Lantas, terjadilah salah kaprah memuliakannya, sebagaimana memuliakan Allah. Mengagungkannya sebagaimana mengagungkan Allah, dan mensucikannya sebagaimana ‘mensucikan’ Allah. Saya kira kita harus melakukan klarifikasi.
Memang benar Baitullah adalah rumah yang diperintahkan Allah untuk mensucikannya. Tetap itu bukan dikarenakan Allah tinggal di dalamnya, melainkan ini adalah rumah tempat ummat islam melakukan ibadah. Persis diceritakan Allah di dalam al-Qur’an. Surah al-Hajj ayat 26-27.
“Dan (Ingatlah), ketika kami memberikan tempat kepada Ibrahim di tempat Baitullah: “Janganlah kamu ‘memperserikatkan’ sesuatu pun dengan aku dan sucikanlah rumahku ini bagi orang-orang yang thawaf, dan orang-orang yang beribadah dan orang-orang yang rukuk dan sujud”.
Jadi perintahnya sangat jelas, Nabi Ibrahim dan seluruh keturunannya sampai Nabi Muhammad diperintahkan untuk mensucikan Baitullah, karena ia adalah rumah yang dipakai sebagai tempat ibadah bagi seluruh umat muslim. Bukan karena Allah tinggal di dalamnya.
Karena itu, Allah menyertai perintah untuk mensucikan ka’bah itu dengan kalimat: jangan kamu memperserikatkan sesuatu pun selain aku...” Sebab memang ada kecenderungan sebagian jamaah haji untuk memperlakukan ka’bah dengan sangat berlebihan—mengultuskan dan mengeramatkannya.
Perintah untuk tidak memperserikatkan Allah itu termasuk tidak menuhankan ka’bah ataupun menjadikan ka’bah sebagai bagian dari unsur ketuhanan, dan disembah-sembah.
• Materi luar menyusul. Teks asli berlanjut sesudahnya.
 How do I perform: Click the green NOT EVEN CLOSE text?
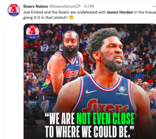[105, 118]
Dalam surah an-Naml ayat 91 Allah berfirman, “Aku (Muhammad) hanya diperintahkan untuk menyembah tuhan negeri ini (Mekkah) yang telah menjadikannya suci dan kepunyaannyalah segala sesuatu, dan aku diperintahkan supaya aku termasuk orang-orang yang berserah diri.
Namun demikian, dalam prakteknya kita sering menjumpai betapa banyaknya jamaah haji yang memperlakukan secara berlebihan. Cobalah perhatikan tingkah laku mereka saat berthawaf.
Banyak diantara mereka yang kemudian berhenti dan menyempatkan diri menempelkan badannya di dinding ka’bah, tangannya terlentang ke atas, juga menempel ke dinding ka’bah persis seperti orang-orang yang Yahudi yang menempel badannya di tembok ratapan di masjid al-Aqsa, Palestina. Dengan cara itu, seakan-akan para jamaah haji sedang merasakan begitu dekatnya dengan tuhan.
Yang demikian ini tidak dicontohkan rasulullaah SAW, Nabi Ibrahim maupun Nabi Ismail. Yang diajarkan adalah melakukan sholat dengan cara rukuk dan sujud serta bertawaf, sebagaimana dijelaskan dalam berbagai macam ayat al-Qur’an.
Maka perbuatan mengkultuskan ka’bah secara berlebihan tidaklah baik, sebab itu dapat berpotensi mengikis iman dan ketauhidan kita sebagaimana dijelaskan dalam ayat di atas. Ka’bah tidak lain hanya sebuah titik tujuan atau pemersatu ummat Muslim dalam malakasanakan ibadah, sebab ia hanyalah bangunan yang dibangun oleh Nabi Ibrahim dan Ismail, meskipun sebagian riwayat mengatakan keduanya hanya diperintahkan meninggikan pondasinya.